YOUR OBJECTIVE:
Find "470x354 pixels. How" in the material below, then write out that line and every line after it exactly, ending with the last one; skip the pictures.

*** Opening of SUPPLIED ENTRIES ***

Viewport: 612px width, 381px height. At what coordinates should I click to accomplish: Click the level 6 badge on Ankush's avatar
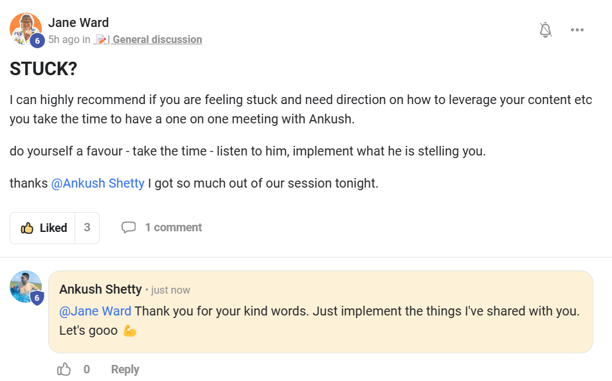[37, 298]
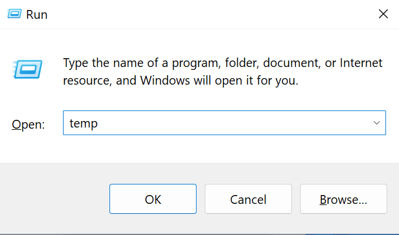The height and width of the screenshot is (235, 399).
Task: Open the Browse... file picker
Action: (x=343, y=199)
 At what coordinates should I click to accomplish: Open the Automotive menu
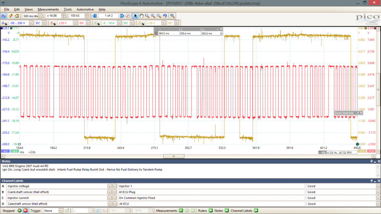coord(85,10)
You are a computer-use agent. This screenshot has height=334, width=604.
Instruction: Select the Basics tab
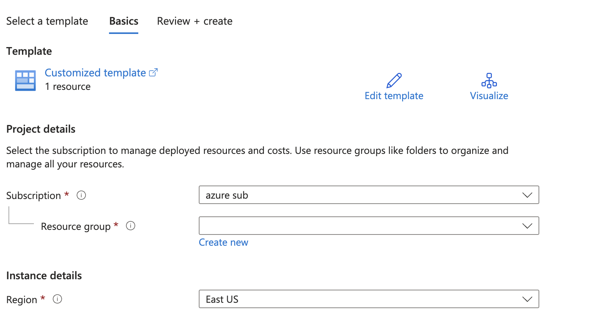[x=124, y=21]
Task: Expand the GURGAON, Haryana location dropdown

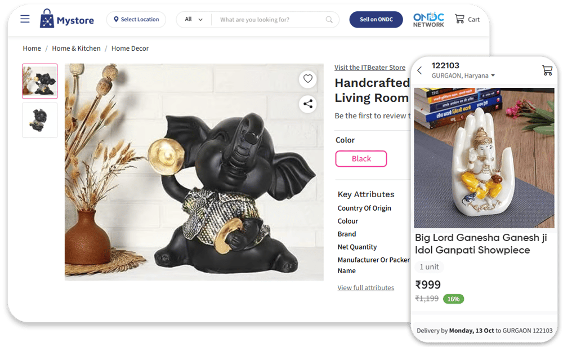Action: tap(463, 75)
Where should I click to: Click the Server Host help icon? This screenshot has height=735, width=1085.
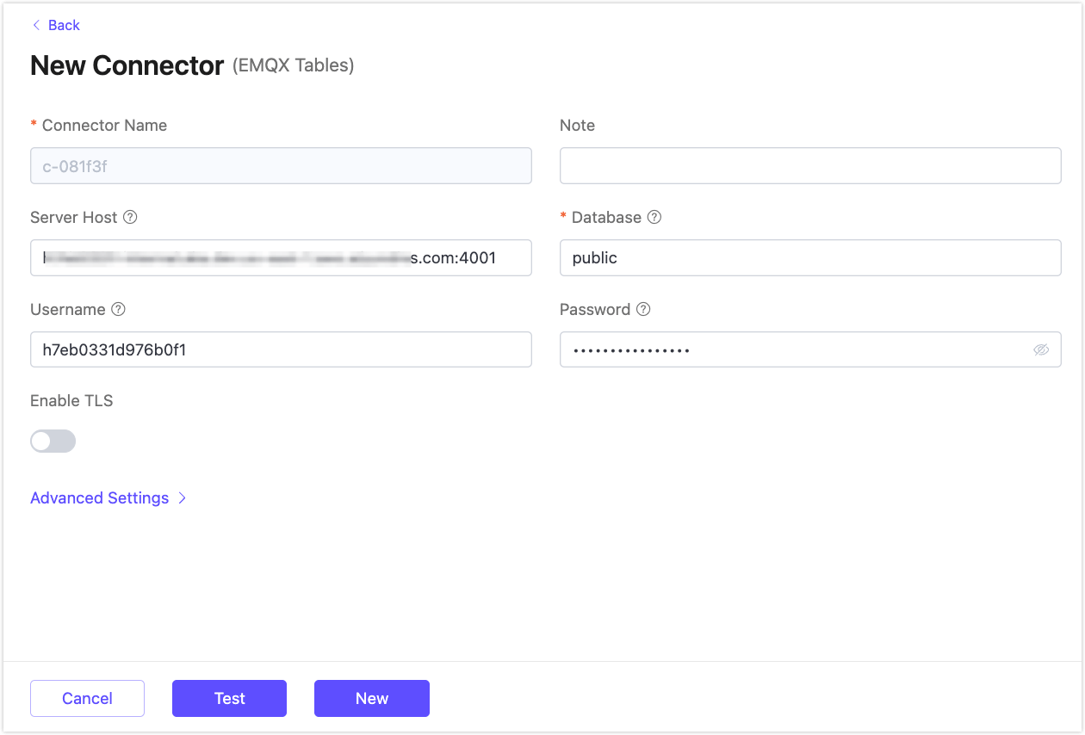coord(130,218)

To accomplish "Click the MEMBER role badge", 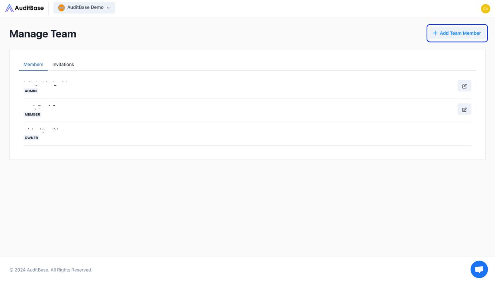I will point(32,115).
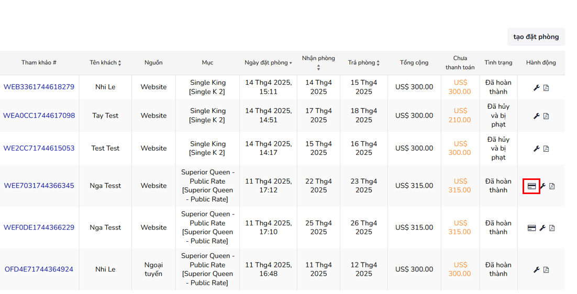
Task: Sort by Ngày đặt phòng column arrow
Action: 291,63
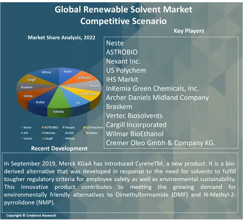243x220 pixels.
Task: Click the Braskem legend swatch
Action: click(x=83, y=133)
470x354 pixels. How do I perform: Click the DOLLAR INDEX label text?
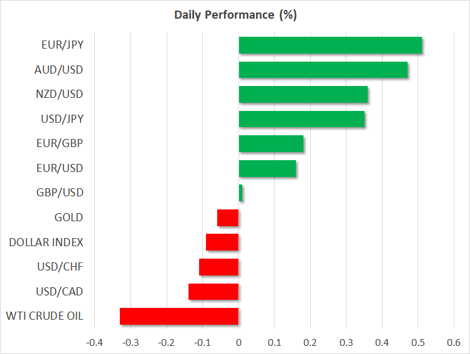pyautogui.click(x=46, y=242)
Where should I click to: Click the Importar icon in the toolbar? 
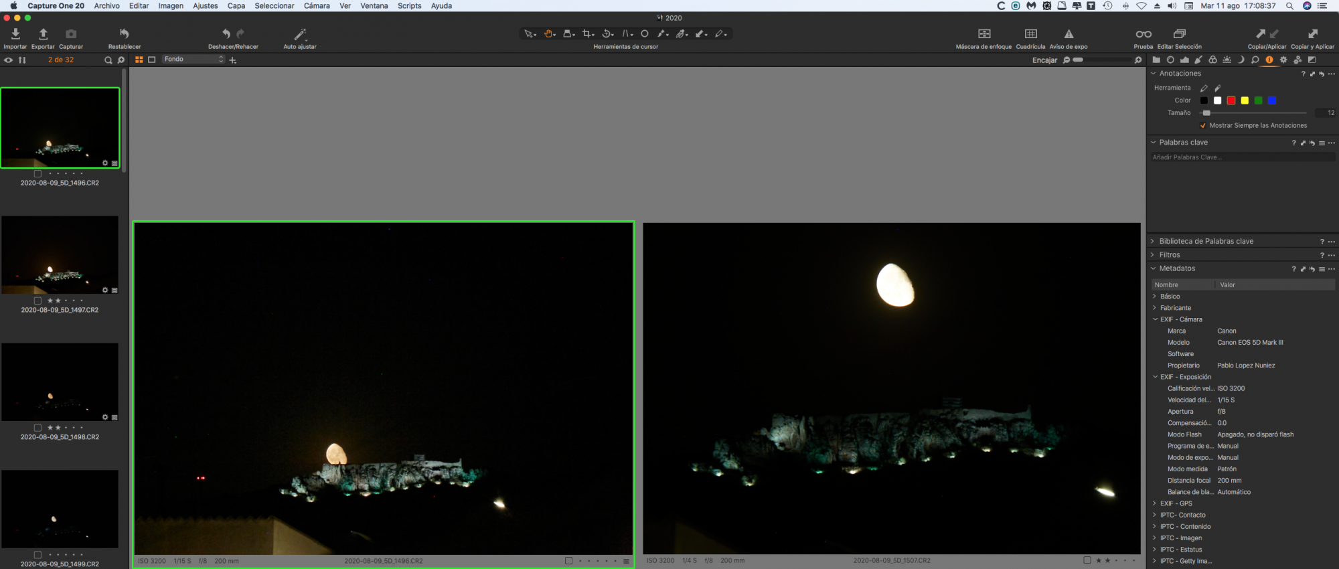pyautogui.click(x=15, y=34)
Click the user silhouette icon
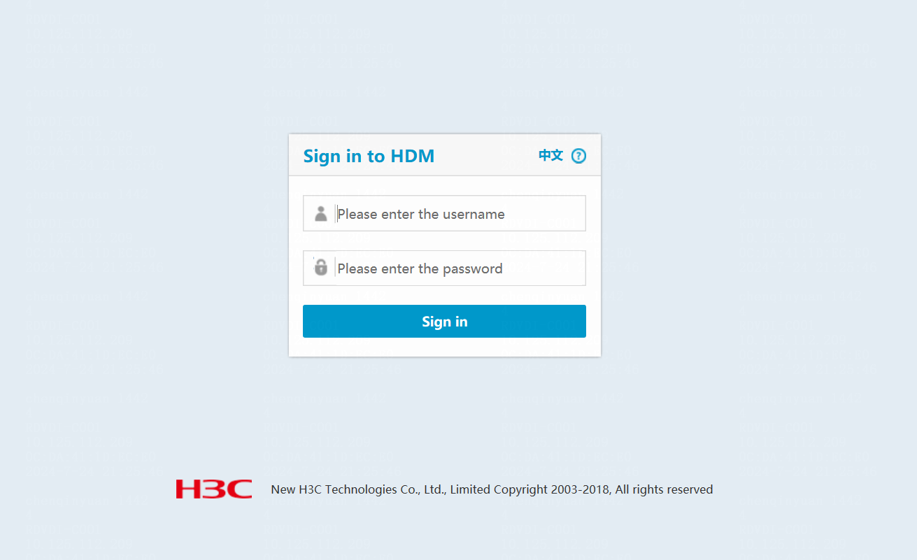This screenshot has width=917, height=560. point(321,213)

*** Close of SUPPLIED ENTRIES ***

WRITTEN RESPONSE:
470x354 pixels. How do I perform: Click the DOLLAR INDEX label text?
pyautogui.click(x=46, y=242)
Where should I click to: Click the Importar icon in the toolbar? 
pyautogui.click(x=15, y=34)
Click the user silhouette icon
This screenshot has width=917, height=560. point(321,213)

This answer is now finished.